Short task ▸ Please gather every line in the material below that contains the string "icon" and copy each one in full. Case counts, so a line qualifies only if its capitalization matches.

==========

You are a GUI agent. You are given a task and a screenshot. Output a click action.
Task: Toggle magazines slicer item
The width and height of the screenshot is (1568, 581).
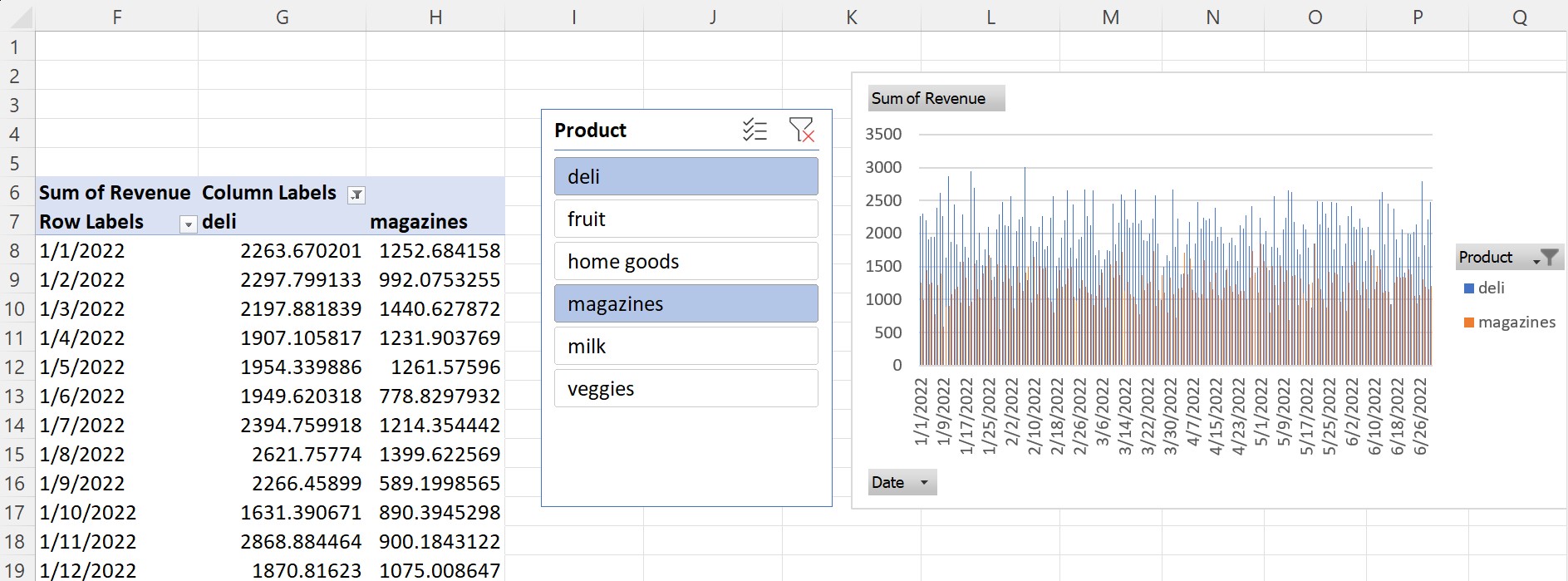(686, 304)
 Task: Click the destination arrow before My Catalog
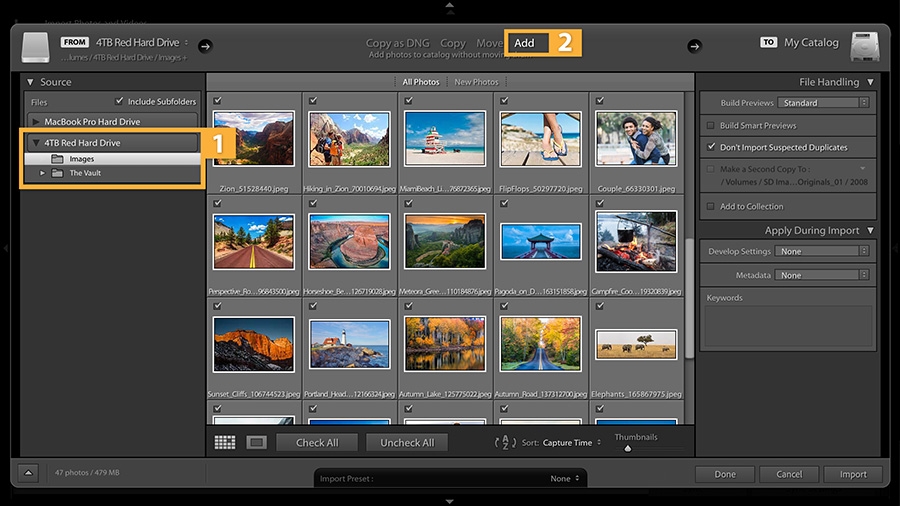pos(694,46)
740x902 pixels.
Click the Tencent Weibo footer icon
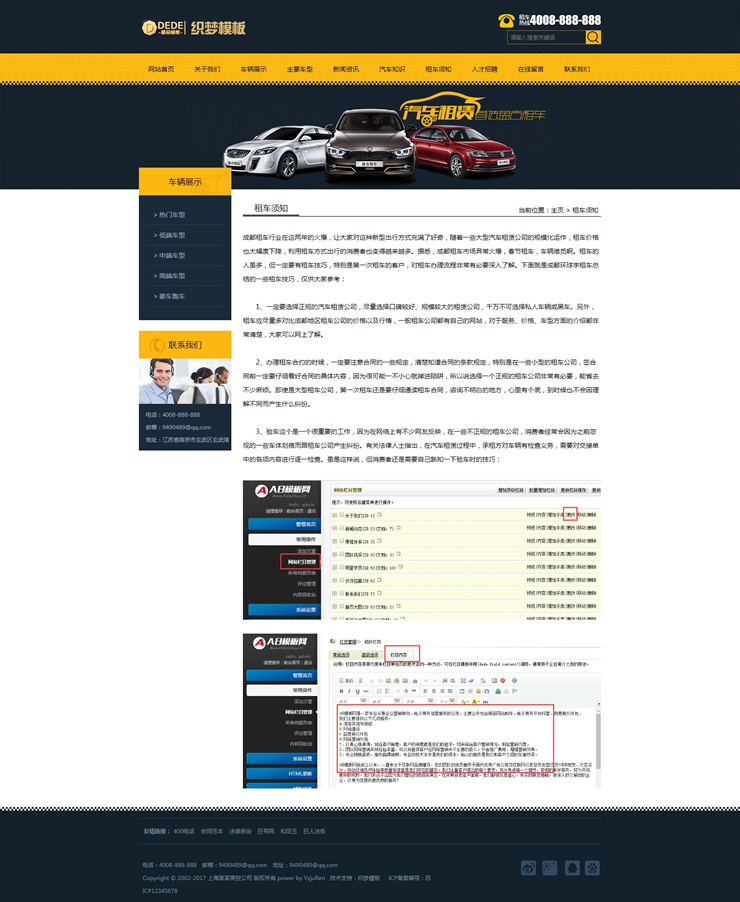[x=551, y=867]
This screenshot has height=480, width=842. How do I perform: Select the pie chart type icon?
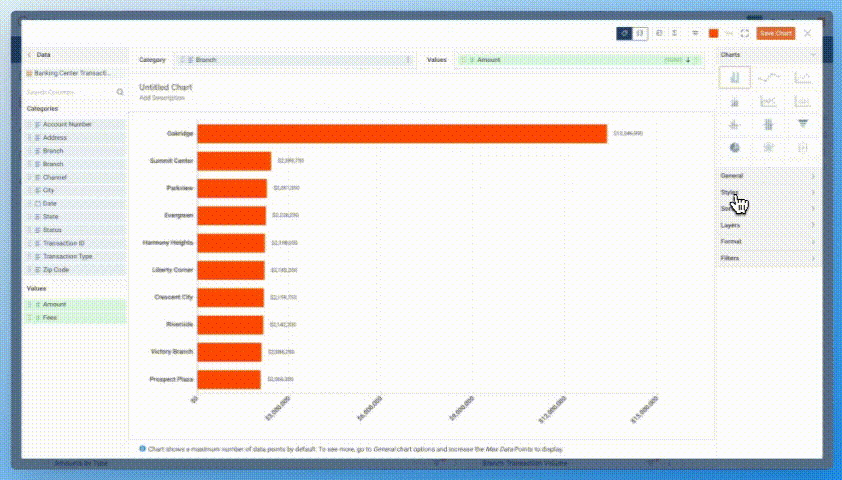[x=735, y=147]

==========

Solution to the problem ▸
Click the Tencent Weibo footer icon
This screenshot has height=480, width=842. How do I perform: Select the pie chart type icon?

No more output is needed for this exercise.